Records for this task: Begin
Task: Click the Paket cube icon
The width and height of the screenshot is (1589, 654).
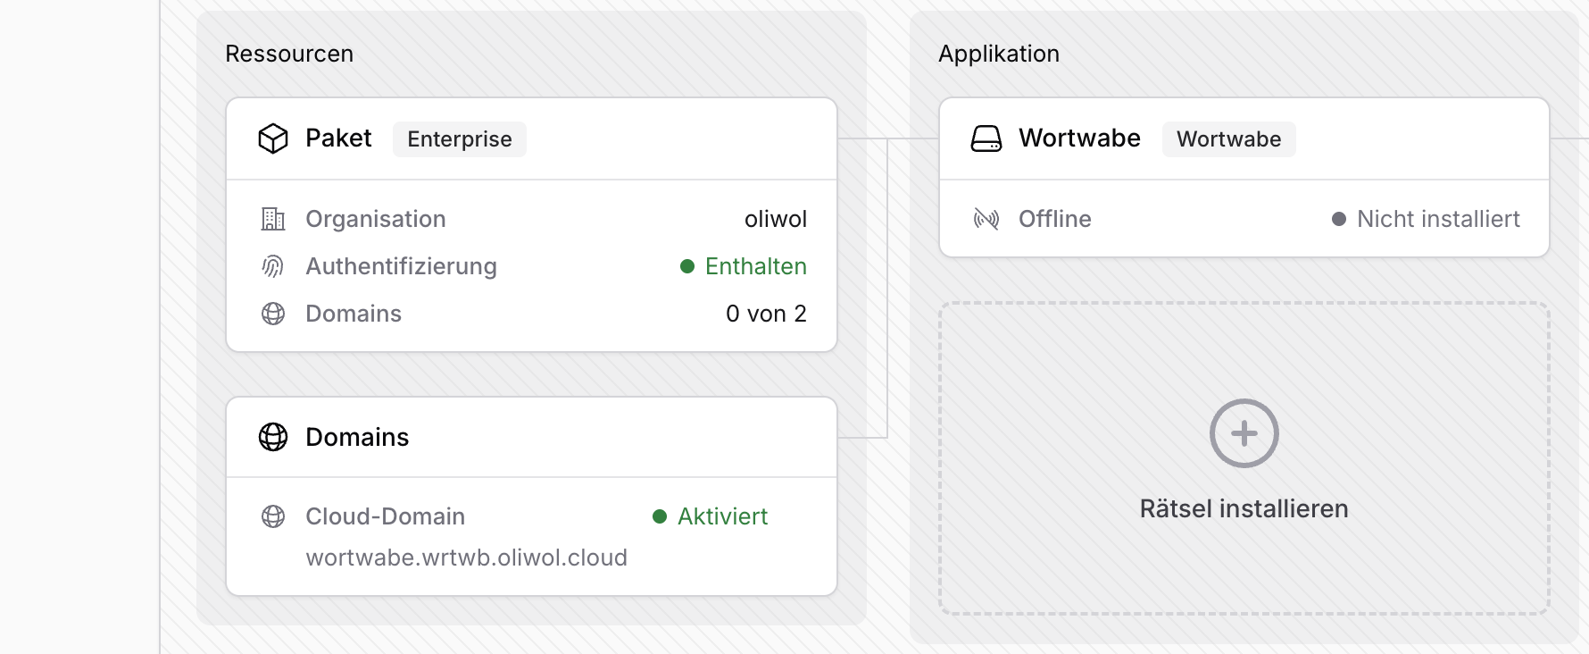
Records for this task: End
Records for this task: Begin
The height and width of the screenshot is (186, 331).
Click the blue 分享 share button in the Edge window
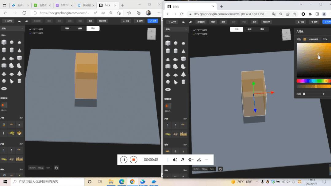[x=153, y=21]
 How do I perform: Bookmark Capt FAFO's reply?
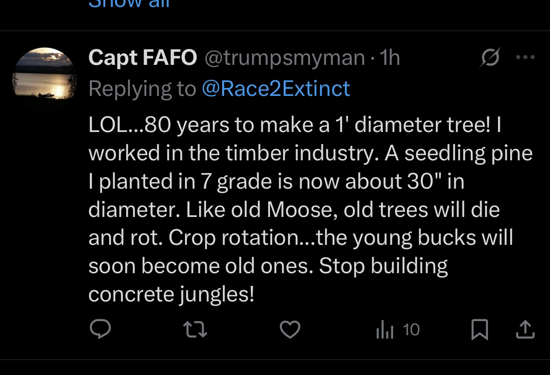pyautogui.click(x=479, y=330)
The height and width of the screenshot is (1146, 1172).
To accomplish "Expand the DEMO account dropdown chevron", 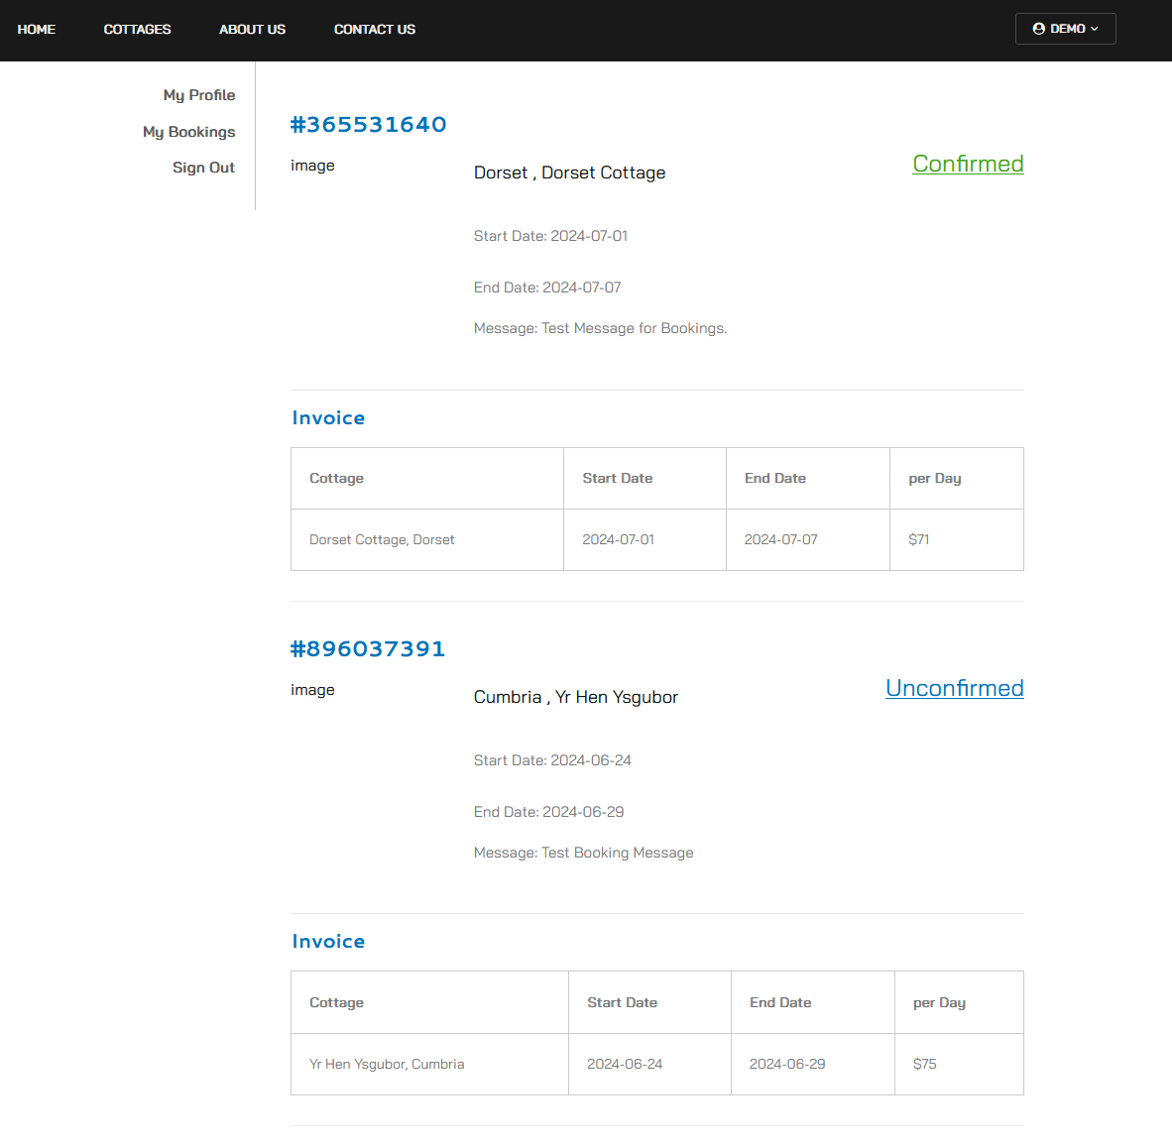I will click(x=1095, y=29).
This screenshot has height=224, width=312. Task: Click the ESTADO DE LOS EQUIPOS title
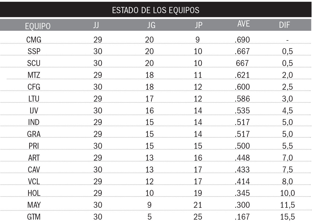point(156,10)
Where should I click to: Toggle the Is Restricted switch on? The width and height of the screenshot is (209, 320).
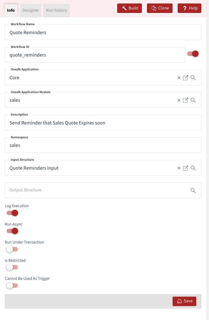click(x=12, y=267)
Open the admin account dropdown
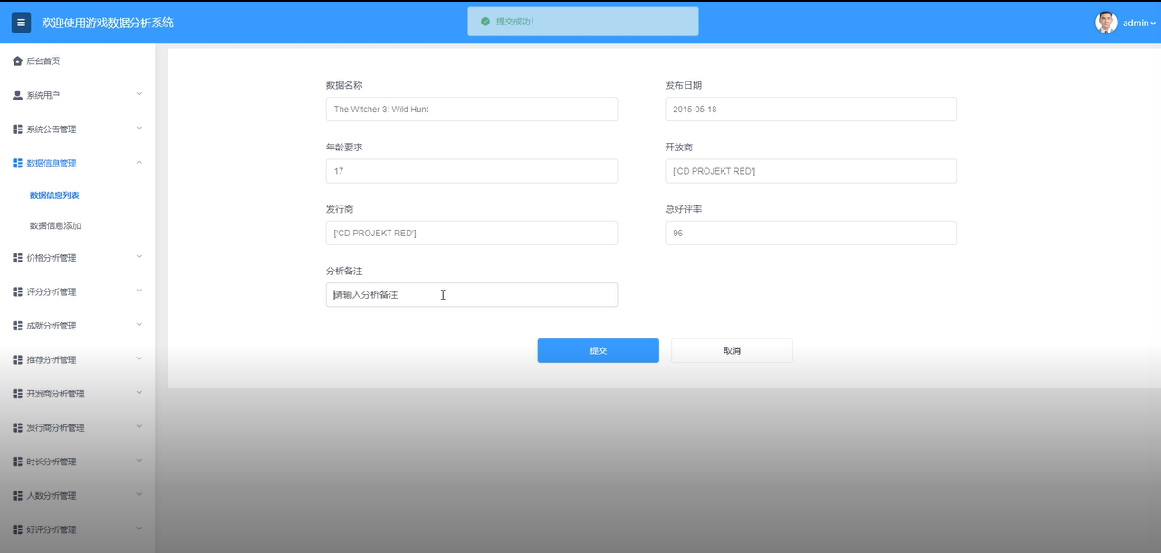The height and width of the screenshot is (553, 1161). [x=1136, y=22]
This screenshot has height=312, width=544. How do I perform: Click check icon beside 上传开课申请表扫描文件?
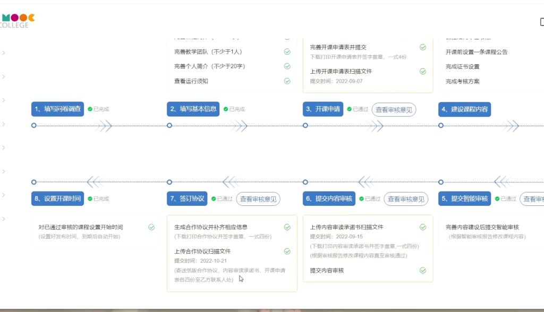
Records for this task: End
# The problem
Of the lines above, copy only those from the one holding "Open the admin account dropdown" to the one holding "This screenshot has height=312, width=544.", both included, and exclude every image.

# Answer box
Open the admin account dropdown
The height and width of the screenshot is (553, 1161). [x=1136, y=22]
This screenshot has height=312, width=544. How do I perform: Click check icon beside 上传开课申请表扫描文件?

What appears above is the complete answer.